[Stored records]
>>>>>
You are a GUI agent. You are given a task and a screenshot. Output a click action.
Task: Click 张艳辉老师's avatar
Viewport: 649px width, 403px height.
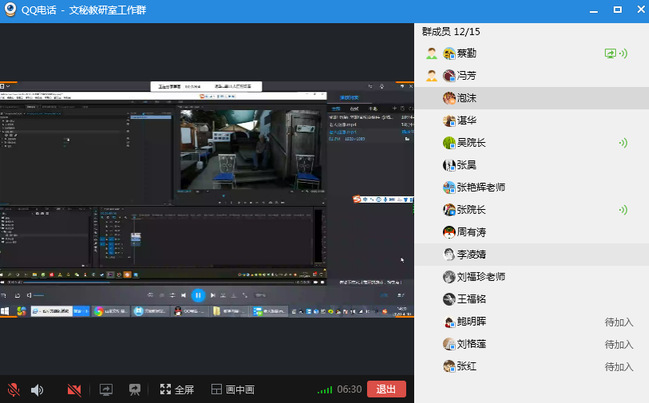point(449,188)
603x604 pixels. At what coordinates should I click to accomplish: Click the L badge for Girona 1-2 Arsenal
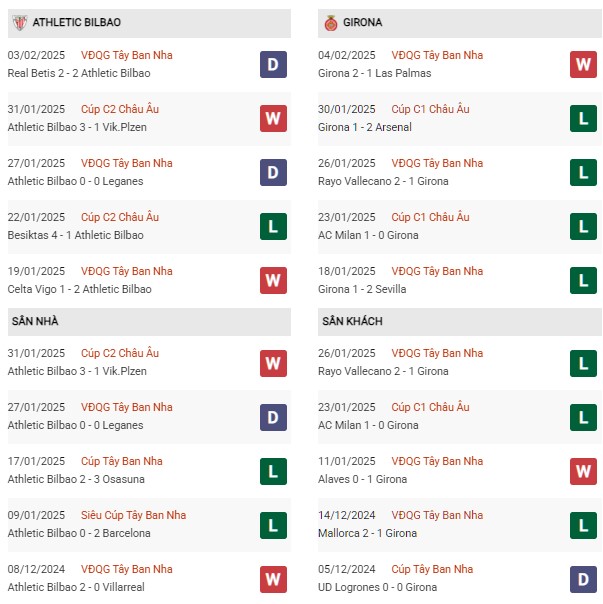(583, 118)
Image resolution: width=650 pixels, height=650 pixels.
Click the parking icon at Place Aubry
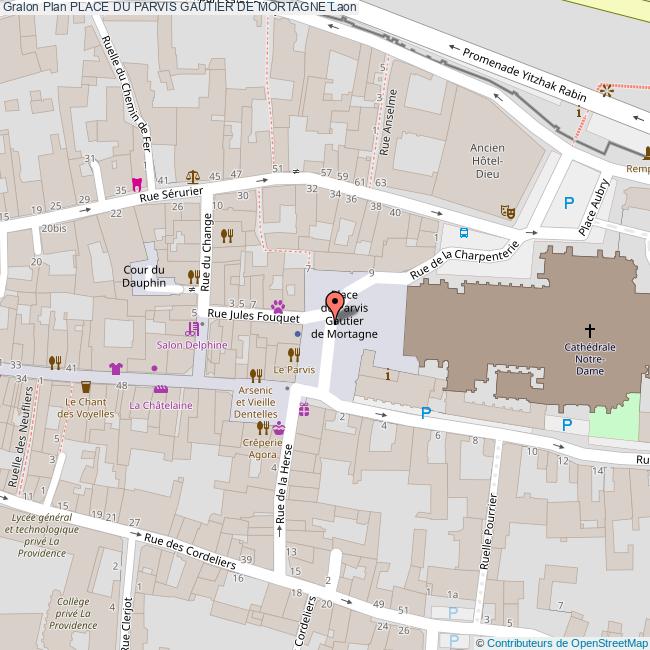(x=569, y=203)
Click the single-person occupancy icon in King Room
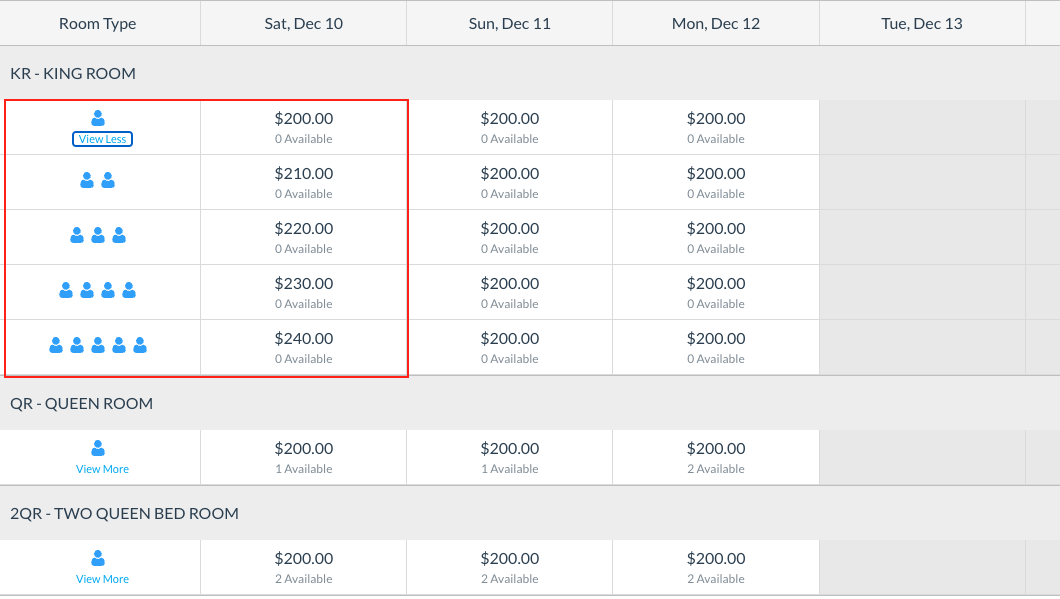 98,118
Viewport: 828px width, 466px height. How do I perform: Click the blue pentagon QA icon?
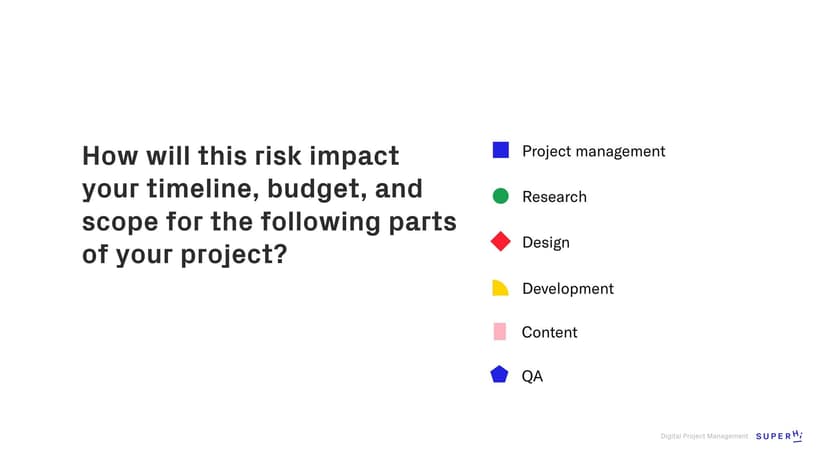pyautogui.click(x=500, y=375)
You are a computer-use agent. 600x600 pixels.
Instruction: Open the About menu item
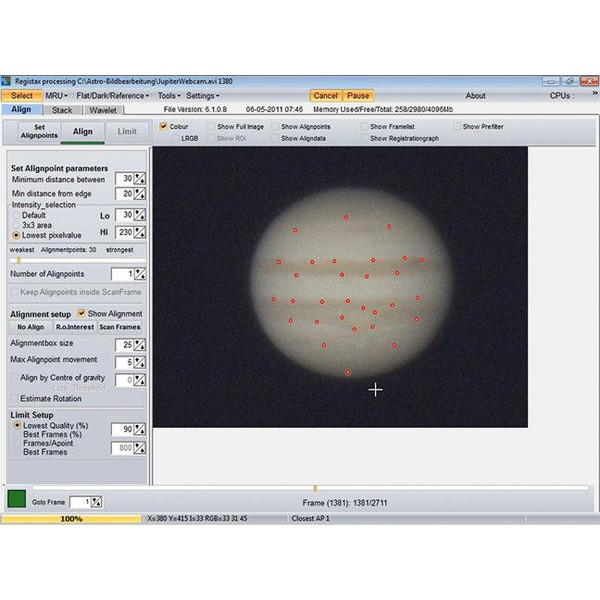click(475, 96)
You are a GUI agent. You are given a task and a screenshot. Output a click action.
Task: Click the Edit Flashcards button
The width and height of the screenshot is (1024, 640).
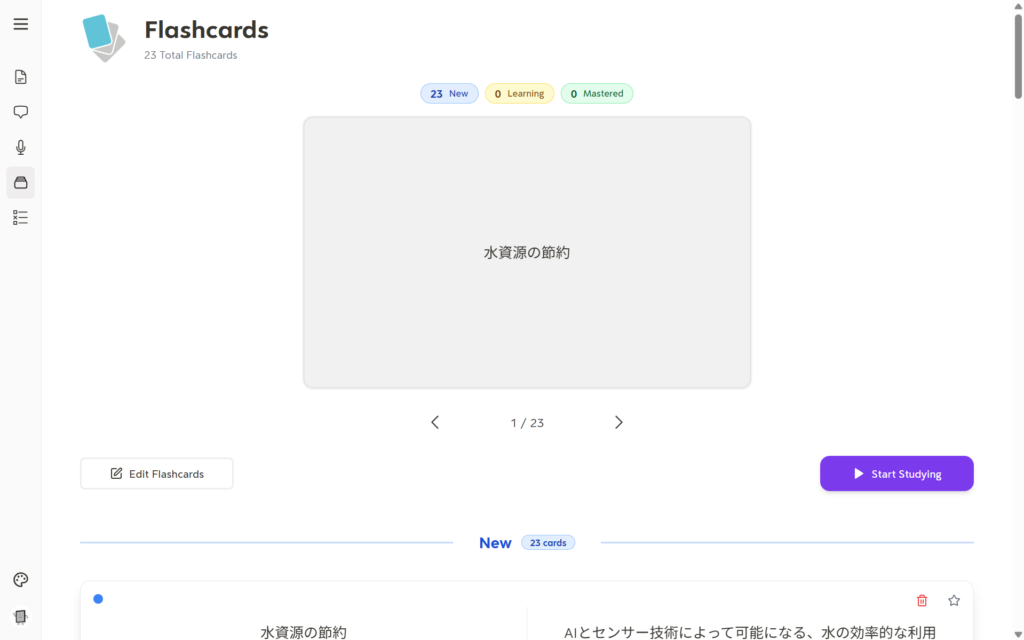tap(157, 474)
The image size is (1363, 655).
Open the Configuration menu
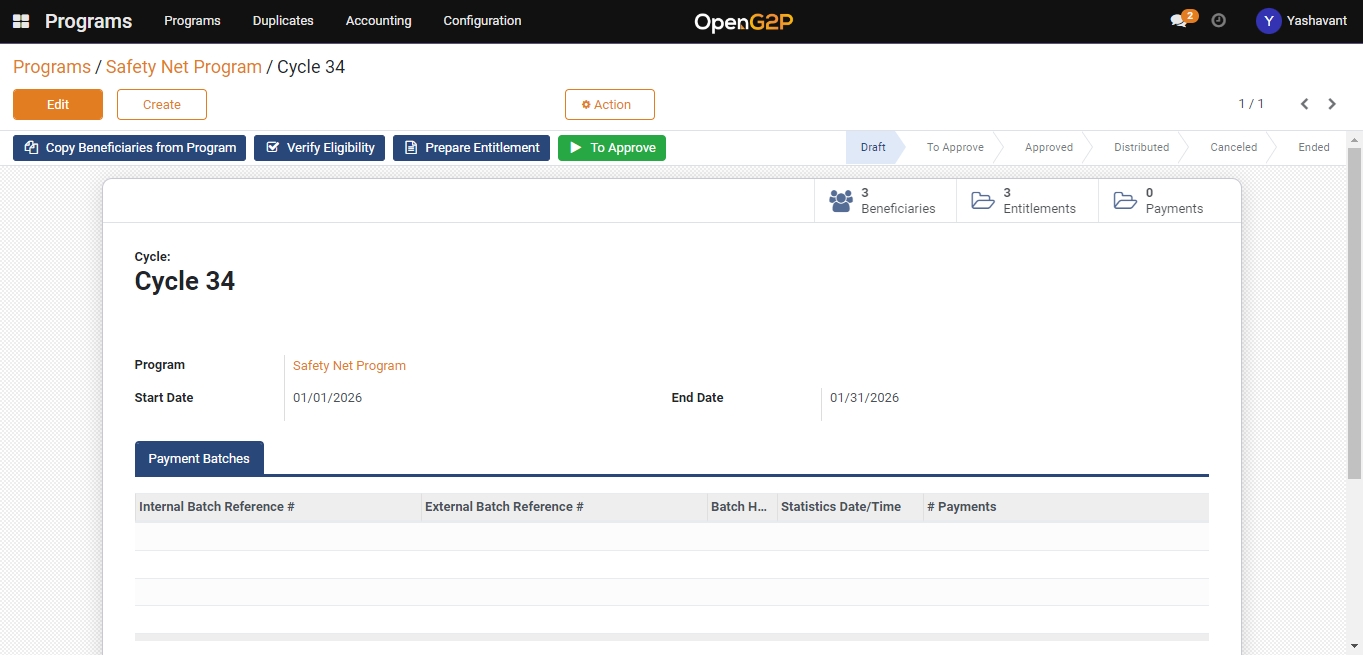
<<<<<
[About this exercise]:
When copying the entries, drop the images and keep every line exact.

[Exercise response]:
You are a GUI agent. You are given a task and a screenshot. Output a click action.
Task: Click 张艳辉老师's avatar
Viewport: 649px width, 403px height.
point(449,188)
603x604 pixels. At what coordinates should I click to accomplish: Click the L badge for Girona 1-2 Arsenal
(583, 118)
Image resolution: width=650 pixels, height=650 pixels.
Click the parking icon at Place Aubry
(x=569, y=203)
Click the single-person occupancy icon in King Room
 98,118
Viewport: 828px width, 466px height. How do I perform: Click the blue pentagon QA icon?
pyautogui.click(x=500, y=375)
You are a computer-use agent. 600x600 pixels.
Instruction: Open the About menu item
click(475, 96)
You are a GUI agent. You are given a task and a screenshot. Output a click action.
Task: Click the Edit Flashcards button
The width and height of the screenshot is (1024, 640).
tap(157, 474)
The image size is (1363, 655).
Open the Configuration menu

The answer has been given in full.